You should only be be a week or two away from a reveal if they have updated and most seem to think they have, but they have existing inventory they would like to move ahead of time, they'll have to offer some price cuts or risk having cars sitting around that are hard to move if they started saying too much about updates, it's a typical company strategy.

On the sad side just know that while the Tesla you buy will be incredible, the communication doesn't change much once you become an owner. It is still well worth it however.


----------



## jmeys23 (Jan 17, 2021)

Bigriver said:


> @jmeys23, welcome to the forum. Yeah, Tesla does not do things like the dealerships, which is sometimes good and sometimes frustrating.
> 
> I believe that it is 100% sure that there will be some changes to the model X when it resumes production, as Tesla is constantly making incremental changes.
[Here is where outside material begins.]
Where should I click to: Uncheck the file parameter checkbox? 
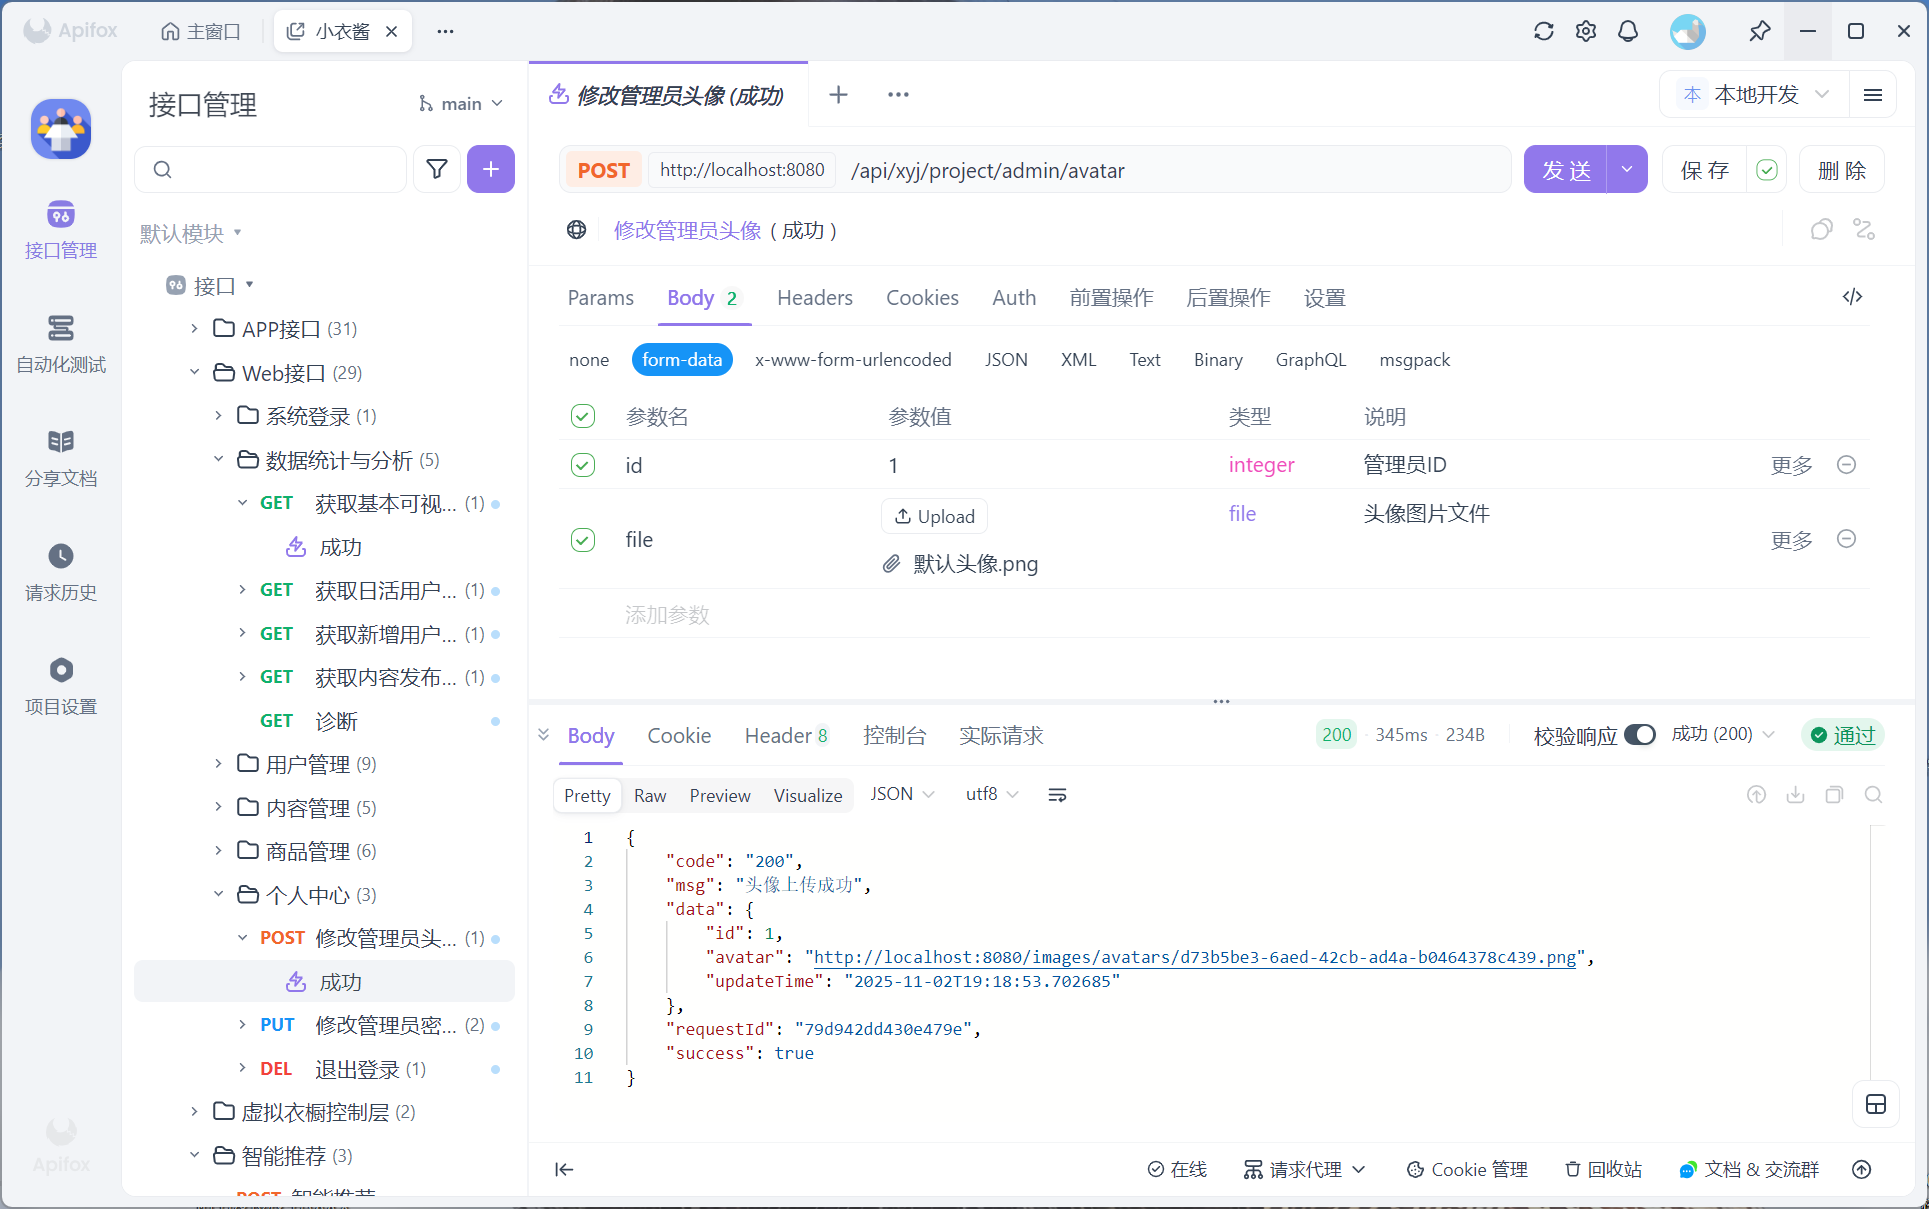pyautogui.click(x=583, y=540)
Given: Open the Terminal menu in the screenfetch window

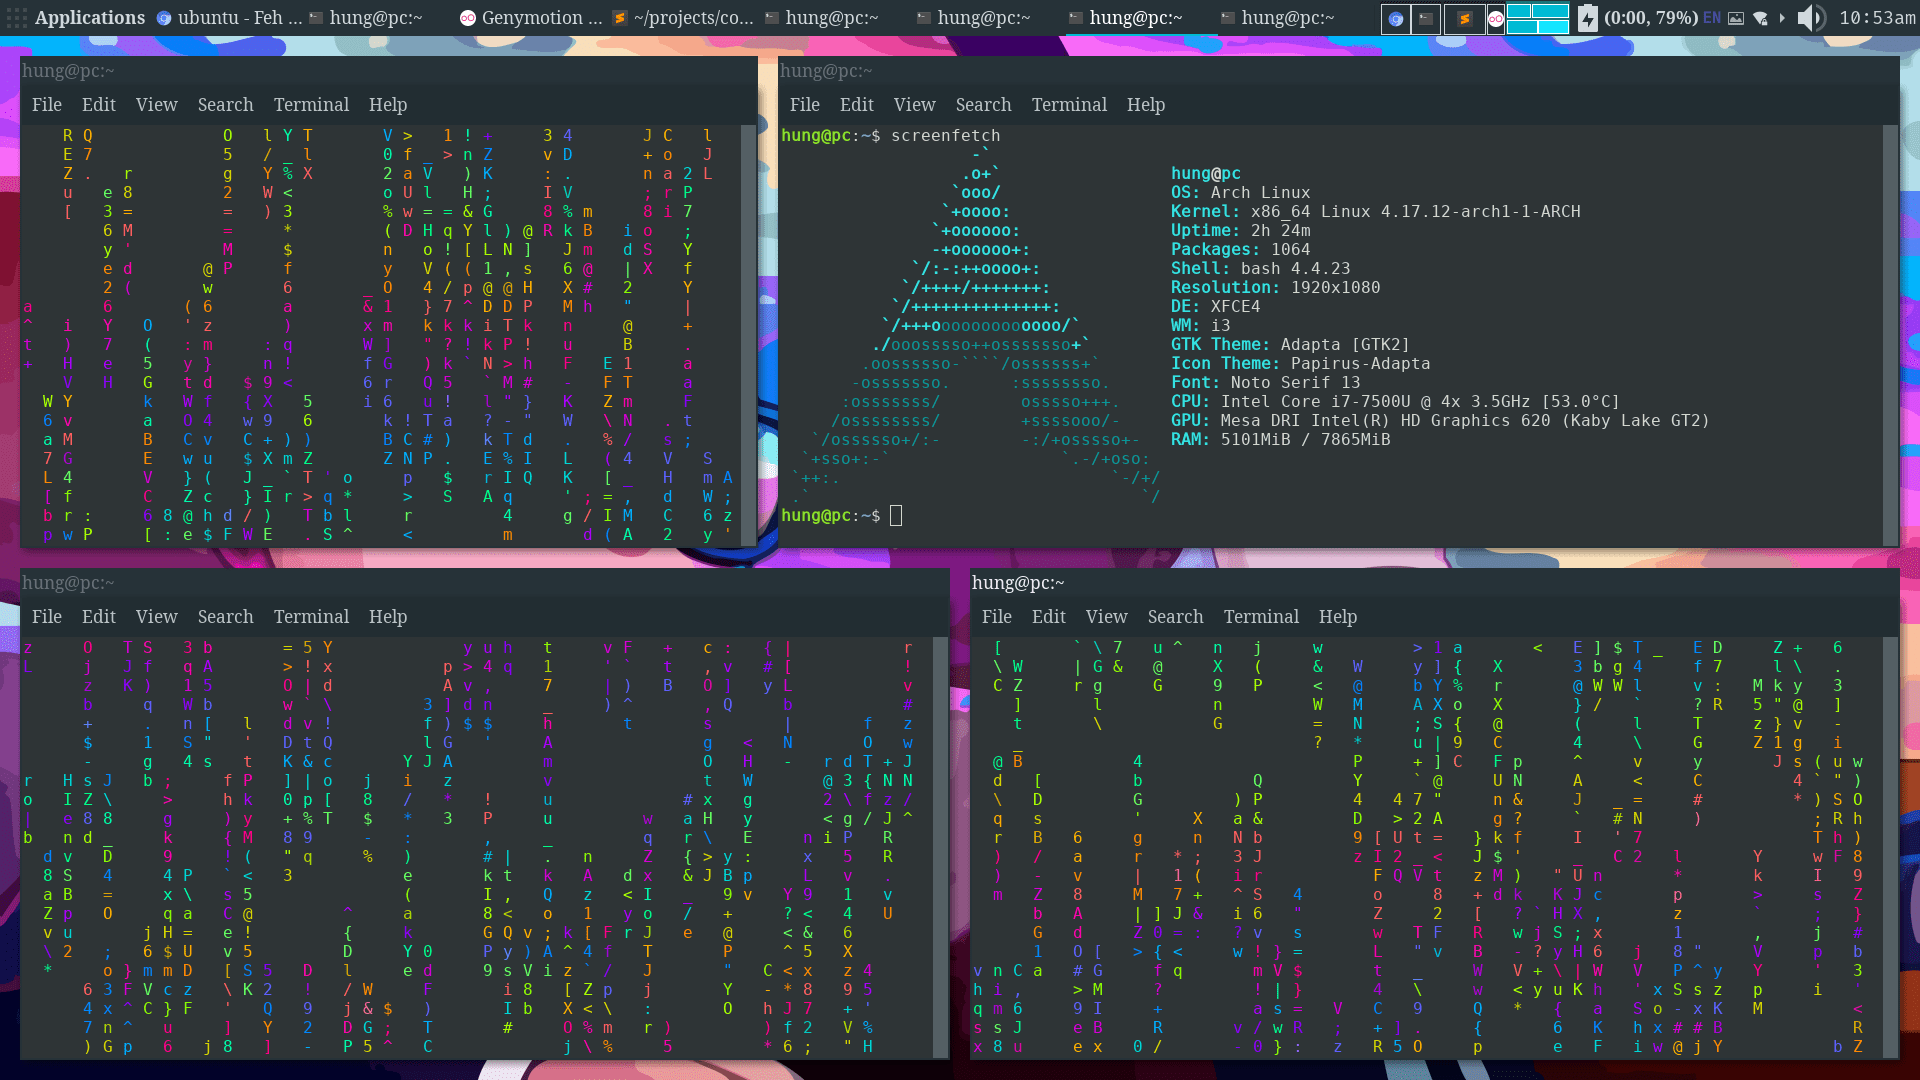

However signs continually point to this perhaps being a larger overhaul. If you have any near term NEED date for a new car, I would recommend going ahead and placing an order. You only risk loss of the $100 deposit if you were to cancel the order. If it is a substantial refresh of the design, I would expect there could be a spike in orders and notably longer wait times. Also, if there were a price increase, an order now would lock you into the current pricing. If there was a price decrease (which amazingly Tesla often does even as they make the car better), they would give you the new lower price.


Thanks so much for your advice. Will be ordering this week.


----------



## jmeys23 (Jan 17, 2021)

GDN said:


> Tesla is a different beast, but trying to find out what is coming is not one of them. Rarely do you find out about vehicle refreshes ahead of time from other manufactures. It is a little easier due to model year refreshes, you might be able to plan and know the timing, typically September time frame of most years for typical model years, but most don't give much of a heads up as people would quit buying and wait on the new models, which typically also come with price increases.
> 
> You should only be be a week or two away from a reveal if they have updated and most seem to think they have, but they have existing inventory they would like to move ahead of time, they'll have to offer some price cuts or risk having cars sitting around that are hard to move if they started saying too much about updates, it's a typical company strategy.
> 
> On the sad side not, just know that while the Tesla you buy will be incredible, the communication doesn't change much once you become an owner. It is still well worth it however.


Thank you for the intel! Appreciate it.


----------



## jmeys23 (Jan 17, 2021)

TrevP said:


> All signs are pointing to an imminent refresh on the S and X. The production line was halted for upgrades in December and the last we heard haven't resumed yet, Tesla has also instructed sales people to liquidate existing inventory, combined with delivery times being pushed out and lastly the earnings call is on Jan 27th so that's the ideal time to announce the changes.
> 
> You should also know that Tesla sales people are not in the know about goings on at head office, they're kept in the dark and many of them get information at the same time the public does. We believe this helps prevent leaks and killing off demand for existing products. So just wait a bit longer and we'll have the information soon.


Great information and will definitely keep in this forum. Appreciate it.


----------